水素注入サンプルのSRA/SIMS評価事例(C0322)
ライフタイム制御サンプルのキャリア濃度分析事例紹介
概要
パワー半導体デバイスでは、ライフタイム制御のために、Si基板内に結晶欠陥を形成することがあります。ライフタイム制御領域の作成に用いられる元素の一つである水素イオンの熱処理条件の違いによるキャリア濃度分布を評価した事例を示します。
データ
熱処理前
n-Si基板にHをイオン注入したサンプル(図1)について、SIMSでH濃度を、SRAでキャリア濃度を測定した結果を図2に示します。
Hの注入ピークのある表面から約30μmまでの領域は高抵抗を示しました。
これはイオン注入時のダメージが影響しているものと考えられます。
熱処理後
熱処理を行ったサンプルについてSIMSでH濃度を、SRAでキャリア濃度を結果を図3に示します。

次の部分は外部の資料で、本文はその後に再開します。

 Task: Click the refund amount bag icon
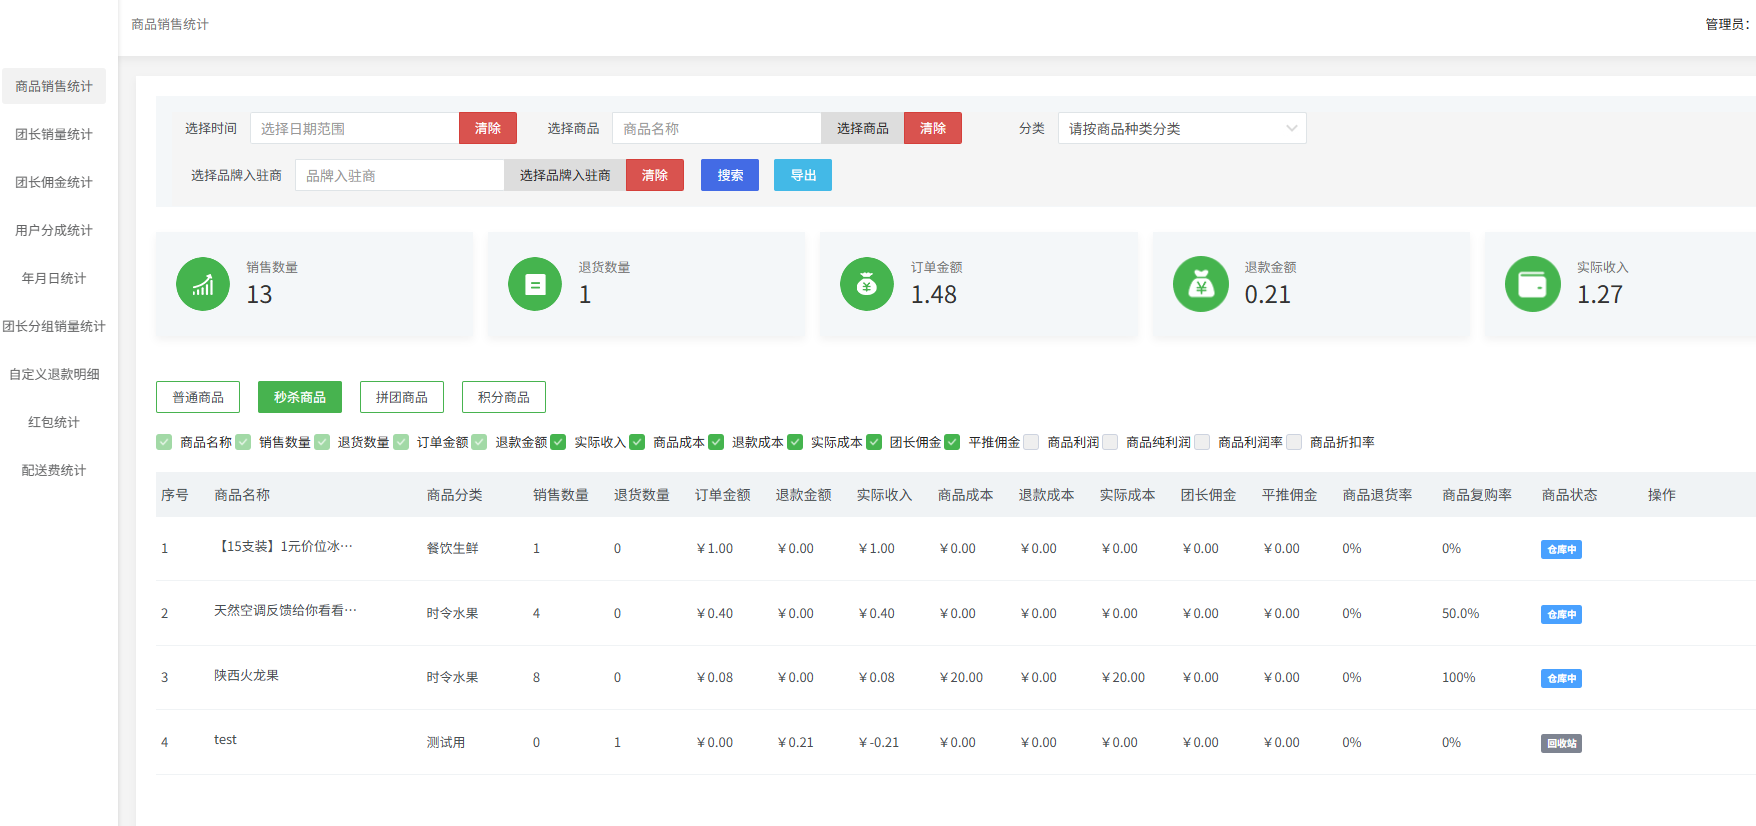1200,284
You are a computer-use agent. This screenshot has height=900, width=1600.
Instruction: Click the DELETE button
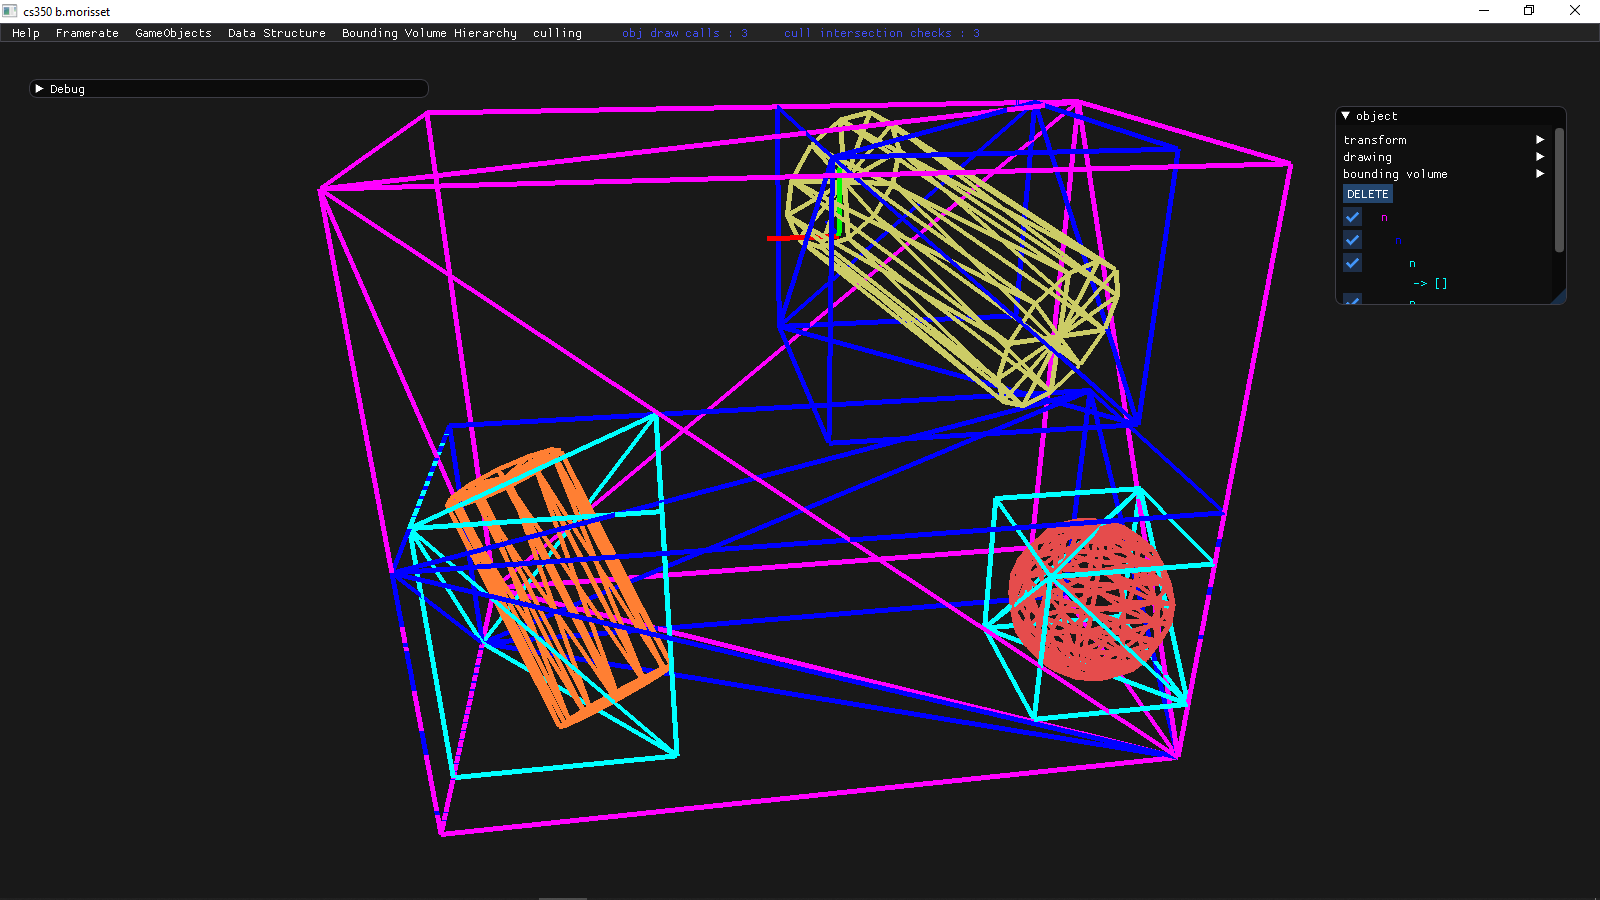(1367, 194)
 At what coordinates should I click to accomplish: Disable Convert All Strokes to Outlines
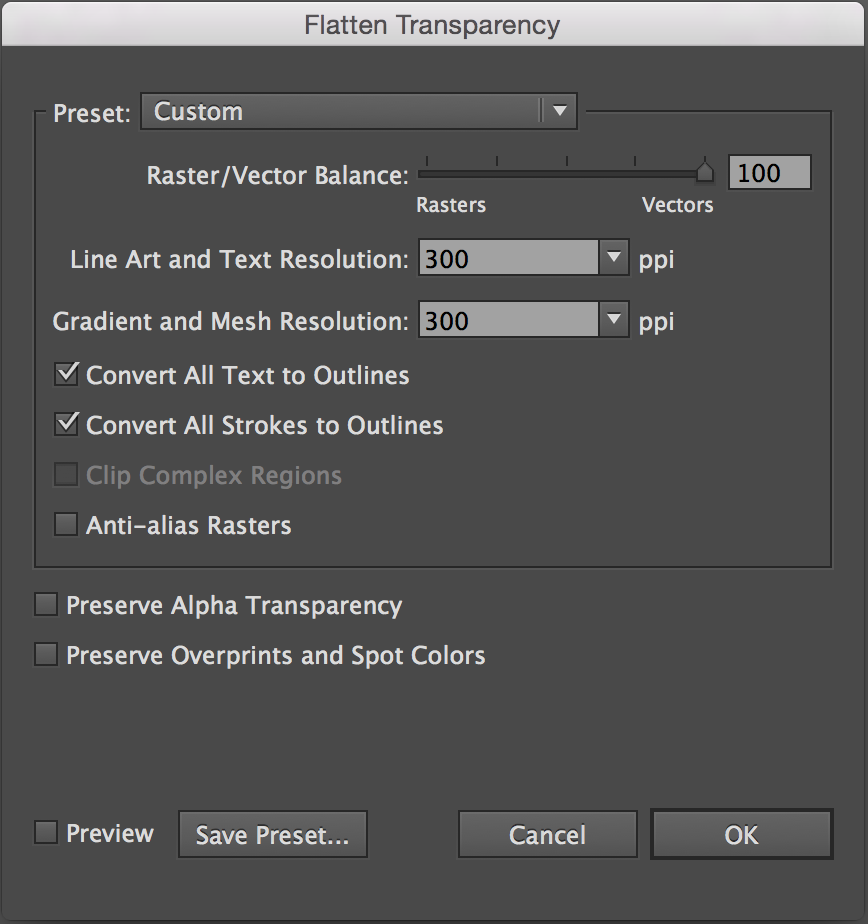pos(66,424)
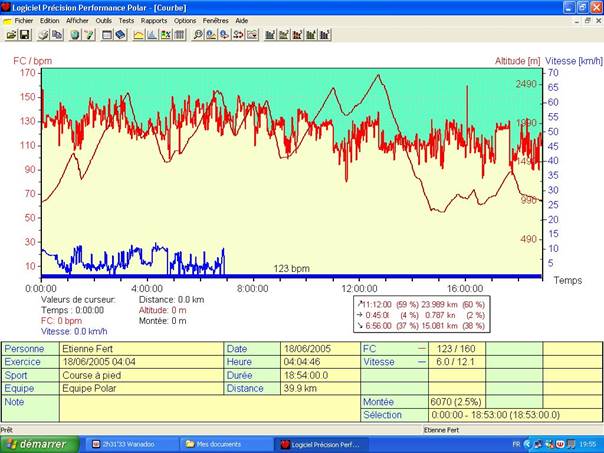Open the Rapports menu

(154, 20)
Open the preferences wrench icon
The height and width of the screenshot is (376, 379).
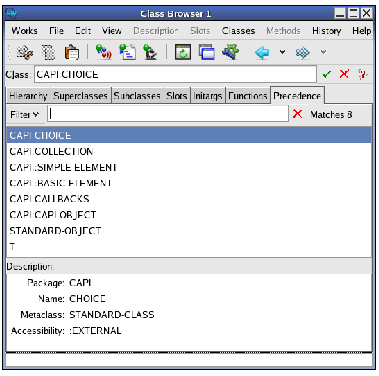point(231,52)
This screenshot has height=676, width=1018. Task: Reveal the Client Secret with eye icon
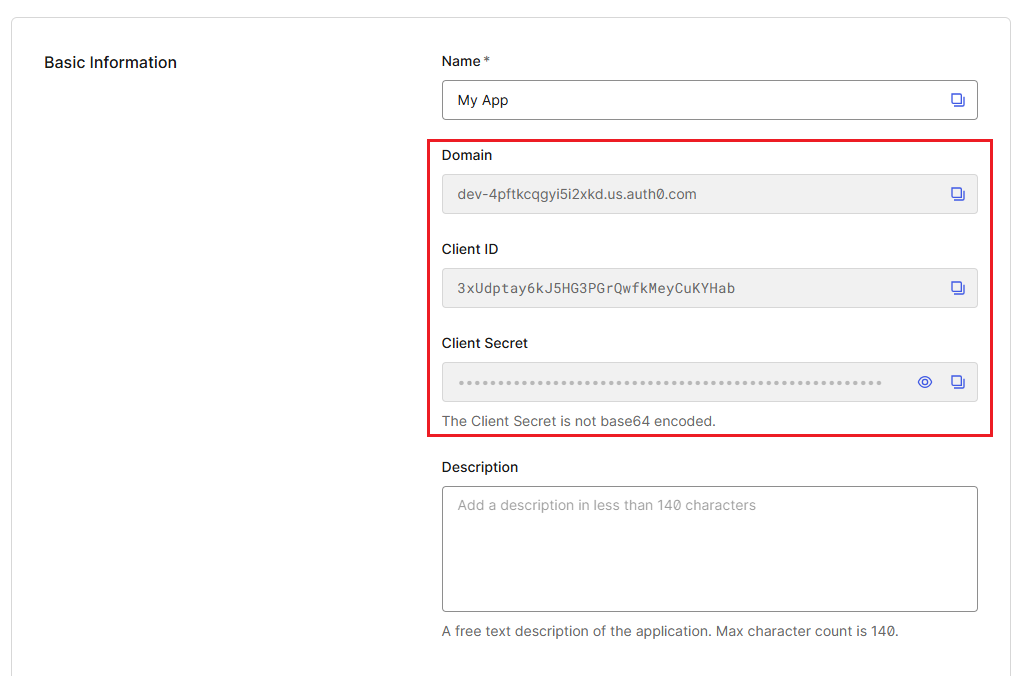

熱処理後のサンプルでは、注入ピーク付近でのキャリア濃度が高くなっている一方で、深さ20μm付近ではキャリア濃度の低下が見られました。また、表面から約20μmまでの領域はp型を示しました。
このことから熱処理によって
- Hの活性化が進み、抵抗値が変化したこと
- 再結晶化が進み、結晶欠陥の分布が変化したこと
が考えられます。
このようにSRAではHイオン注入や熱処理に伴うキャリアの挙動を高感度で評価することが可能です。